Say cheese! Meet your new personalized cheesecake recipe:
Cheesecake with Churro Base, Passion Fruit Filling, and Macadamia Nut Topping
Ingredients:
- Churro Base:
- 1 cup all-purpose flour
- 1/2 cup unsalted butter, room temperature
- 1 tablespoon granulated sugar
- 1/4 teaspoon ground cinnamon
- 1/4 teaspoon kosher salt
- Passion Fruit Filling:
- 2 containers of Norman's Kosher Cholov Yisroel Cream Cheese (16 oz total), room temperature
- 1/2 cup granulated sugar
- 3 large eggs
- 1/2 cup passion fruit puree
- 1 teaspoon vanilla extract
- 1/4 teaspoon kosher salt
- Macadamia Nut Topping:
- 1/2 cup macadamia nuts, finely chopped
- 1/4 cup all-purpose flour
- 1/4 cup brown sugar
- 1/4 cup unsalted butter, melted
Instructions:
- Churro Base:
- Preheat the oven to 350°F (180°C).
- In a large bowl, cream the butter and sugar until light and fluffy.
- In a separate bowl, whisk together the flour, cinnamon, and salt.
- Gradually add the dry ingredients to the butter mixture and mix until well combined.
- Press the dough evenly into the bottom of a 9-inch (23cm) springform pan.
- Bake for 10-12 minutes or until golden brown. Set aside to cool.
- Passion Fruit Filling:
- In a large bowl, beat the cream cheese and sugar until smooth and creamy.
- Add the eggs one at a time, mixing well after each addition.

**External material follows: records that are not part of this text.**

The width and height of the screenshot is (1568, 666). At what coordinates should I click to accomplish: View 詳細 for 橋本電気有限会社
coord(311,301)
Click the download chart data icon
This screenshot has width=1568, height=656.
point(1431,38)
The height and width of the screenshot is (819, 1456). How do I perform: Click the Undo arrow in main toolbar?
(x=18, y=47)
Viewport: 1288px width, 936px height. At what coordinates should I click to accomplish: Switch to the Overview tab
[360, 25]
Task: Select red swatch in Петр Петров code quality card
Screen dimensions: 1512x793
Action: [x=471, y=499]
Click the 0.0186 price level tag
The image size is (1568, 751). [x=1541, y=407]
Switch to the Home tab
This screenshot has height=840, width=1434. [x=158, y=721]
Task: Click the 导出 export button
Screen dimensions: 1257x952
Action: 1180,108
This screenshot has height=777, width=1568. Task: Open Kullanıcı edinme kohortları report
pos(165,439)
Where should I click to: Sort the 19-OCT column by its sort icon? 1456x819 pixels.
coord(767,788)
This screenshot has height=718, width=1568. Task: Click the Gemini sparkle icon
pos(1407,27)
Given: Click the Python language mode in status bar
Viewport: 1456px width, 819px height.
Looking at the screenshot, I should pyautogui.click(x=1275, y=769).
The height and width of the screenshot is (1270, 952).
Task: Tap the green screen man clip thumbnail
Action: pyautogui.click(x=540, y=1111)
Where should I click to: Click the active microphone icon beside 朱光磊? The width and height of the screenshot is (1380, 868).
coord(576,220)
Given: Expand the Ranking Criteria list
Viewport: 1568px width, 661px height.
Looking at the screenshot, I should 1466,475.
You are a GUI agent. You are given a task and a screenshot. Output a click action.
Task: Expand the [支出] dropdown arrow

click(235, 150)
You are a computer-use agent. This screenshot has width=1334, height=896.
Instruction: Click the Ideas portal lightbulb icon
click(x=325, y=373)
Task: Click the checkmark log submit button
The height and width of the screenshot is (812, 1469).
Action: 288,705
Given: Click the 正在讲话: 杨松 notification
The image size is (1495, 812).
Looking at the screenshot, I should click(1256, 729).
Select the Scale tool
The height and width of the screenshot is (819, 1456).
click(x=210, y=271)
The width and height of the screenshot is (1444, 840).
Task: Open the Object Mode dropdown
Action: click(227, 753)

- Mix in the passion fruit puree, vanilla extract, and salt until well combined.
- Pour the mixture onto the cooled churro base.
- Macadamia Nut Topping:
- In a bowl, mix the chopped macadamia nuts, flour, and brown sugar together until well combined.
- Pour the melted butter over the mixture and stir until the mixture is crumbly.
- Sprinkle the mixture evenly over the cheesecake filling.
- Bake for 30-35 minutes or until the cheesecake is set.
- Allow the cheesecake to cool to room temperature before removing it from the springform pan.
- Chill the cheesecake in the refrigerator for at least 2 hours before serving.